Do this:
Please rewrite the records starting at the line containing "Select the roof" and ending at the line containing "Action: 523,280", swapping "text block" for "text area" and changing nothing else. Leave the pictures out of your answer.

The data:
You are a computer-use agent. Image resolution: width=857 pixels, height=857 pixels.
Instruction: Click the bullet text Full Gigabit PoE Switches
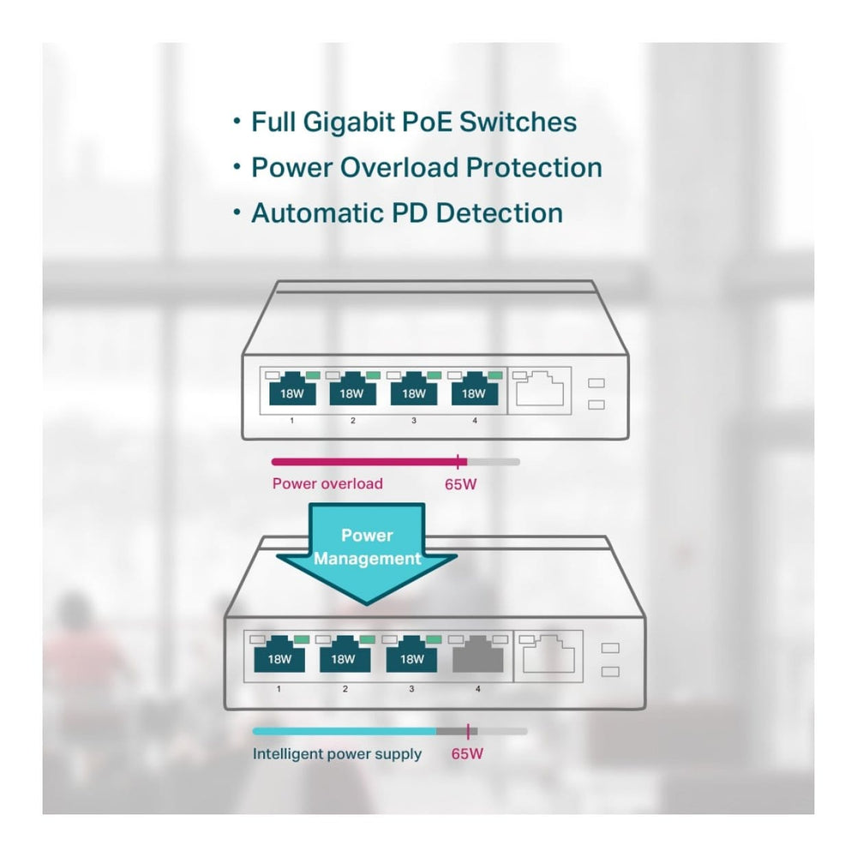413,122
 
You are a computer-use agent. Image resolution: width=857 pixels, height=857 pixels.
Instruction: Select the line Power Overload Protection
426,167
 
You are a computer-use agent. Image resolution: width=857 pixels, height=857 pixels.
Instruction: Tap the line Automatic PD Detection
406,213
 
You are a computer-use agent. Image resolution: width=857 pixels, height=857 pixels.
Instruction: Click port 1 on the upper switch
291,393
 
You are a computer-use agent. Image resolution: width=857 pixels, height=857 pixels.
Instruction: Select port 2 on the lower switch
345,657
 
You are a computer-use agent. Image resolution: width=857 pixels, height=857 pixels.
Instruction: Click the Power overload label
327,483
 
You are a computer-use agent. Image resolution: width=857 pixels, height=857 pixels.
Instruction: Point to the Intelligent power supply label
337,754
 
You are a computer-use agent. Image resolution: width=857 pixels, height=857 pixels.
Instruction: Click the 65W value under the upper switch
461,484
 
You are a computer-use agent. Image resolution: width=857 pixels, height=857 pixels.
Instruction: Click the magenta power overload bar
364,461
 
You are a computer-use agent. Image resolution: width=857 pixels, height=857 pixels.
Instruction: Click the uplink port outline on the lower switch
548,656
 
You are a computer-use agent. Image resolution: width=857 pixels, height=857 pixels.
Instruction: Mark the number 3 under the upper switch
414,421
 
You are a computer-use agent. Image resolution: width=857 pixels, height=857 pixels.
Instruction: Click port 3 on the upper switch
413,393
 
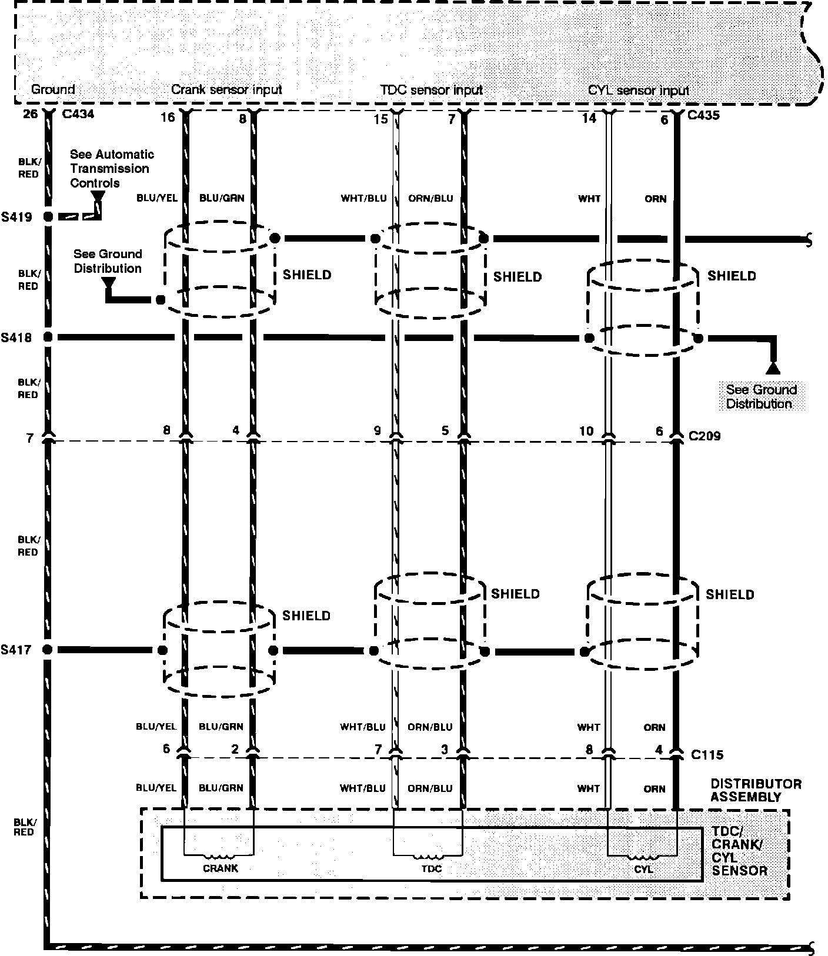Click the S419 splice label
16,217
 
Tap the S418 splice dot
48,337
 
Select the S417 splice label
16,650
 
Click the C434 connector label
78,114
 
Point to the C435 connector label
703,115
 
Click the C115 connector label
707,754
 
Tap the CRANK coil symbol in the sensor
220,856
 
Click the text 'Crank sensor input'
226,90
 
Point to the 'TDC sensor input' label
431,90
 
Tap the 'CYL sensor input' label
639,91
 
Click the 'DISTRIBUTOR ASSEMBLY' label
756,790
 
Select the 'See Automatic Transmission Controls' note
112,169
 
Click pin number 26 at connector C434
30,113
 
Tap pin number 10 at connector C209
586,431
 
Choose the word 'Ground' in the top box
53,89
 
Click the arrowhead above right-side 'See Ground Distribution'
772,369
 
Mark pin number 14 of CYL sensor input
589,118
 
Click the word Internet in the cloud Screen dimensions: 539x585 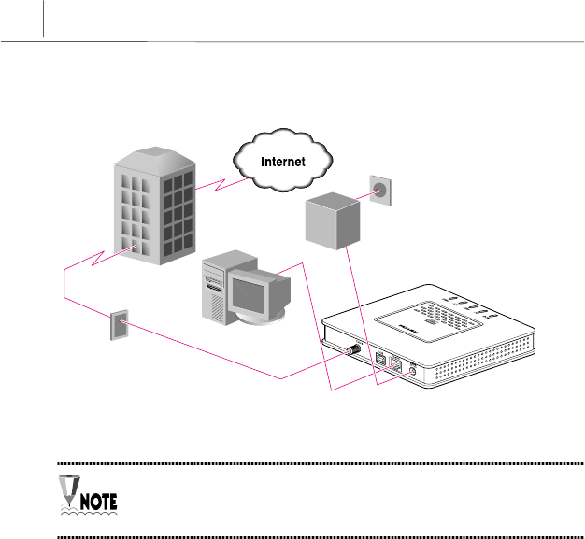point(282,162)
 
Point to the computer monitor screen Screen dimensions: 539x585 point(255,294)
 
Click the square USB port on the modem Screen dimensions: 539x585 point(381,359)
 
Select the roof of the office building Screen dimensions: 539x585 point(154,152)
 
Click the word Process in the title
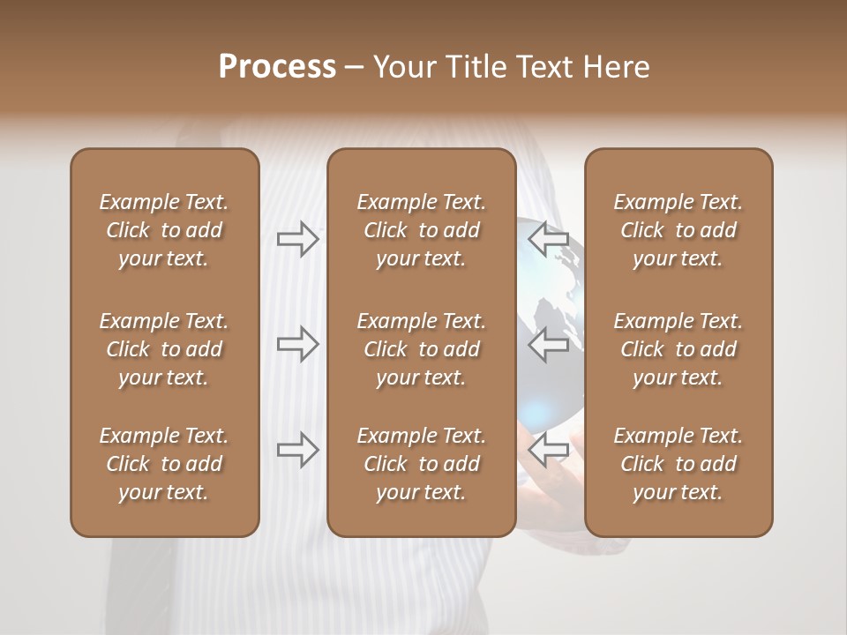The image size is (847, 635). [277, 67]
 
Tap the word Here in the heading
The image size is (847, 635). [615, 67]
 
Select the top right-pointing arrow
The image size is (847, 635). [297, 239]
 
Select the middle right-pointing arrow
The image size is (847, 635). [297, 344]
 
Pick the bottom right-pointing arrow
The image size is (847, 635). [297, 450]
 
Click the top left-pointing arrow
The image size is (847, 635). [549, 239]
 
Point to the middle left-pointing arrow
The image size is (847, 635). [549, 344]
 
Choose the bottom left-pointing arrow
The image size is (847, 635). [549, 450]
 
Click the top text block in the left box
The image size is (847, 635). [164, 230]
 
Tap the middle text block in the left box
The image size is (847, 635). [164, 349]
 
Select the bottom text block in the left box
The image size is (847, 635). [164, 464]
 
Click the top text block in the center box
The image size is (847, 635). [421, 230]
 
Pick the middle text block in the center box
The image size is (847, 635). [421, 349]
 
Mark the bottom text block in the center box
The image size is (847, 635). [421, 464]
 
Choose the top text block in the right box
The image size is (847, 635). [678, 230]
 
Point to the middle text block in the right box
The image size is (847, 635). [678, 349]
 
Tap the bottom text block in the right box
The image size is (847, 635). [678, 464]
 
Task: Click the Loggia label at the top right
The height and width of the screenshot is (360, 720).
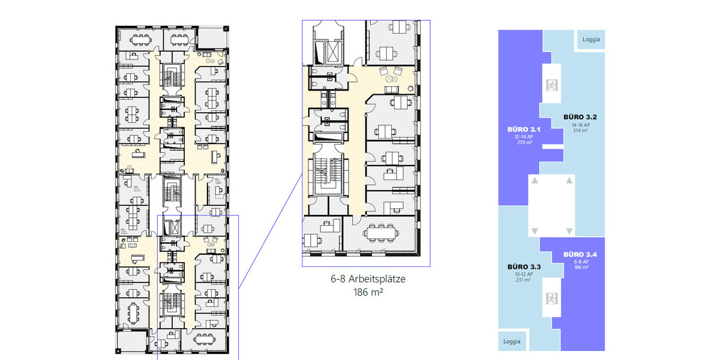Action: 591,40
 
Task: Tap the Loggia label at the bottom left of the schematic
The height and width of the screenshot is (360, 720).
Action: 511,341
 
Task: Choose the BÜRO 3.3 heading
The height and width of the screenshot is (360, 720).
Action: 523,266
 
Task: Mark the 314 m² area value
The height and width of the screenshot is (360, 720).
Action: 579,130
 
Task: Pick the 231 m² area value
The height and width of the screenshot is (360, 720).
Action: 523,280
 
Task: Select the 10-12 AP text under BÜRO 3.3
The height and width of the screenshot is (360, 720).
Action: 523,274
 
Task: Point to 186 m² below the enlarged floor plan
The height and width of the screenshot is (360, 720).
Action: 366,293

Task result:
Select the roof of the office building Screen dimensions: 539x585 point(154,152)
 
Click the word Process in the title
The image size is (847, 635). [277, 67]
 
Tap the word Here in the heading
The image size is (847, 635). [615, 67]
 
Select the top right-pointing arrow
The image size is (847, 635). [297, 239]
 
Select the middle right-pointing arrow
The image size is (847, 635). [297, 344]
 
Pick the bottom right-pointing arrow
The image size is (847, 635). [297, 450]
 
Click the top left-pointing arrow
The image size is (847, 635). [549, 239]
 
Point to the middle left-pointing arrow
The image size is (847, 635). [549, 344]
 
Choose the bottom left-pointing arrow
The image size is (847, 635). [549, 450]
 
Click the top text area in the left box
The image size is (847, 635). [164, 230]
 
Tap the middle text area in the left box
The image size is (847, 635). [164, 349]
 
Select the bottom text area in the left box
The image size is (847, 635). [164, 464]
 
Click the top text area in the center box
The image size is (847, 635). [421, 230]
 
Pick the middle text area in the center box
The image size is (847, 635). [421, 349]
 
Mark the bottom text area in the center box
The image size is (847, 635). [421, 464]
 
Choose the top text area in the right box
The image size is (847, 635). [678, 230]
 
Point to the middle text area in the right box
The image size is (847, 635). [678, 349]
 
Tap the bottom text area in the right box
The image size is (847, 635). [678, 464]
 
Task: Click the Loggia label at the top right
The height and width of the screenshot is (360, 720).
Action: 591,40
 
Task: Tap the Loggia label at the bottom left of the schematic
The height and width of the screenshot is (360, 720).
Action: 511,341
 
Task: Choose the BÜRO 3.3 heading
The height and width of the screenshot is (360, 720).
Action: 523,266
 
Task: Mark the 314 m² area value
The height and width of the screenshot is (360, 720).
Action: 579,130
 
Task: Pick the 231 m² area value
The height and width of the screenshot is (360, 720).
Action: 523,280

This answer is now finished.